Step 2: Express each of the variables in terms of basic dimensions.  We will be looking at these quantities in terms of length (L), time (T), mass (M), and temperature (theta), since these are the basic dimensions for SI and BG unit systems.

Step 3: Determine the required number of pi terms.  This number is equal to k-r where k is the number of variables in the problem (from Step 1), and r is the number of reference dimensions required to describe these variables (from Step 2).  Note: if k-r = 1, skip to Step 5.

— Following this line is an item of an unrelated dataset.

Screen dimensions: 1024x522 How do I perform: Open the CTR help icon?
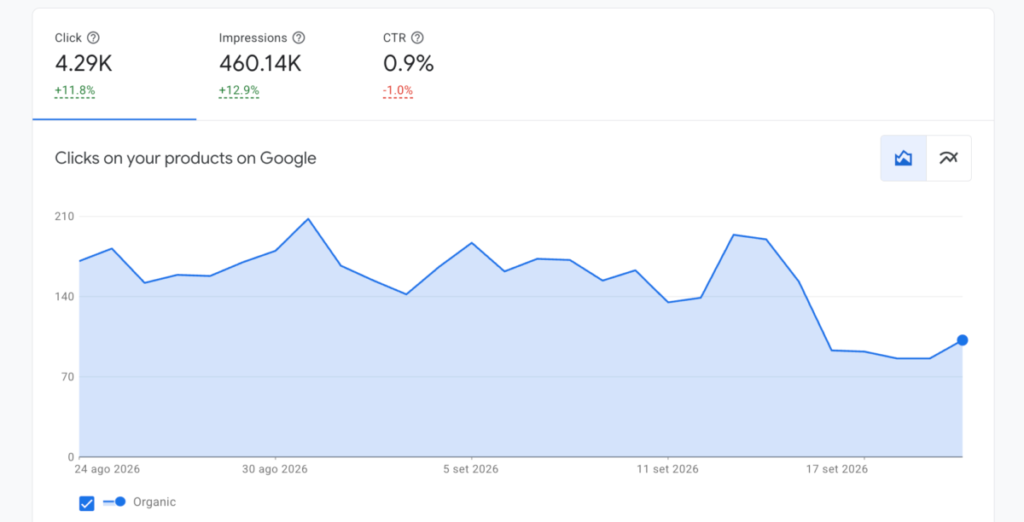pos(417,38)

Step 4: Select a number of repeating variables, where the number required is equal to the number of reference dimensions.  Here we should choose r number of variables from our list of independent variables; there are our "repeating variables."  It is best to choose ones with the simplest representation in basic dimensions (for instance: choose a distance, L, instead of a velocity, L/T).

Step 5: Form a pi term by multiplying one of the non-repeating variables by the product of the repeating variables, each raised to an exponent that will make the combination dimensionless.  For example: Pii = ui*u1^(ai)*u2^(bi)*u3^(ci), where ui is a non-repeating variable, u1, u2, and u3 are repeating variables, and a, b, and c are exponents.  Note: it is acceptable for a, b, or c to equal zero as long as at least one is non-zero.

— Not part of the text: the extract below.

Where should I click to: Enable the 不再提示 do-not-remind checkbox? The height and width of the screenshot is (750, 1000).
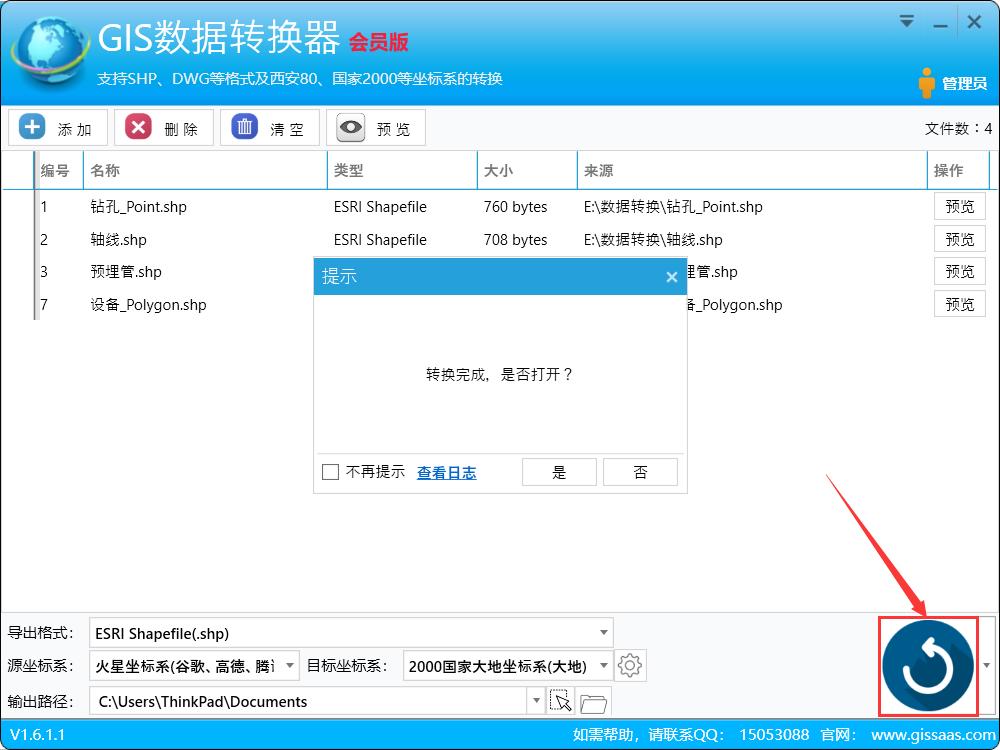pyautogui.click(x=330, y=471)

Step 6: Repeat Step 5 for each of the remaining non-repeating variables.

Step 7: Check all resulting pi terms to make sure they are dimensionless.  It's easy to make mistakes through this process; check your work by writing each of the variables in terms of their basic dimensions (or even units) to see if all the basic dimensions cancel out.

Step 8: Express the final form as a relationship among the pi terms, and think about what it means.  For example: Pi1 = f(Pi2, Pi3, ..., Pik-r), where Pi1 is the pi term containing the dependent variable.

While at this point you may not believe what I said about this process being simple, next week, I'll prove it to you with an example problem.  We'll also look at some common pi terms/dimensionless number in fluid mechanics.  Happy studying!